* _Objective_
Copy every line of the data below with its text unchanged, multiplying both coordinates in each answer by 1.25 and rounding the results to whole numbers, with halves rounded up.

---- Material for this exercise

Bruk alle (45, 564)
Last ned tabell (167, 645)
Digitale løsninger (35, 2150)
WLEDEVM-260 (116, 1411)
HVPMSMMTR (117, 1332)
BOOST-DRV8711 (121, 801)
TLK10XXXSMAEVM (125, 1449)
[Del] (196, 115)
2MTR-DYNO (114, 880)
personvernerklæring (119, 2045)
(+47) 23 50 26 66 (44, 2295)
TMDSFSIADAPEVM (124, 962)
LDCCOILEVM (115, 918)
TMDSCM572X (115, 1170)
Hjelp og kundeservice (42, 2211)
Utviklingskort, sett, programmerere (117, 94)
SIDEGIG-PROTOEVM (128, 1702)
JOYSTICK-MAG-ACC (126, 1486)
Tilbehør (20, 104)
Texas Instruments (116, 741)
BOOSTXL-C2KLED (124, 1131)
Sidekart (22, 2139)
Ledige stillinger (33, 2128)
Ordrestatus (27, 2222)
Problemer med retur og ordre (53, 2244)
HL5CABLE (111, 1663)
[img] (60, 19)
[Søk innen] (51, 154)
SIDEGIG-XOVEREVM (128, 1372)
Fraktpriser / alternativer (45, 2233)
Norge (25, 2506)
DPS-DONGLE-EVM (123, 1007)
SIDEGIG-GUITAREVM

--------

* _Reply_
Bruk alle (56, 705)
Last ned tabell (209, 806)
Digitale løsninger (44, 2688)
WLEDEVM-260 (145, 1764)
HVPMSMMTR (146, 1665)
BOOST-DRV8711 (151, 1001)
TLK10XXXSMAEVM (156, 1811)
[Del] (245, 144)
2MTR-DYNO (143, 1100)
personvernerklæring (149, 2556)
(+47) 23 50 26 66 (55, 2869)
TMDSFSIADAPEVM (155, 1203)
LDCCOILEVM (144, 1148)
TMDSCM572X (144, 1463)
Hjelp og kundeservice (53, 2764)
Utviklingskort, sett, programmerere (146, 118)
SIDEGIG-PROTOEVM (160, 2128)
JOYSTICK-MAG-ACC (158, 1858)
Tilbehør (25, 130)
Texas Instruments (145, 926)
BOOSTXL-C2KLED (155, 1414)
Sidekart (28, 2674)
Ledige stillinger (41, 2660)
Ordrestatus (34, 2778)
Problemer med retur og ordre (66, 2805)
HL5CABLE (139, 2079)
[img] (75, 24)
[Søk innen] (64, 193)
SIDEGIG-XOVEREVM (160, 1715)
Fraktpriser / alternativer (56, 2791)
Norge (31, 3133)
DPS-DONGLE-EVM (154, 1259)
SIDEGIG-GUITAREVM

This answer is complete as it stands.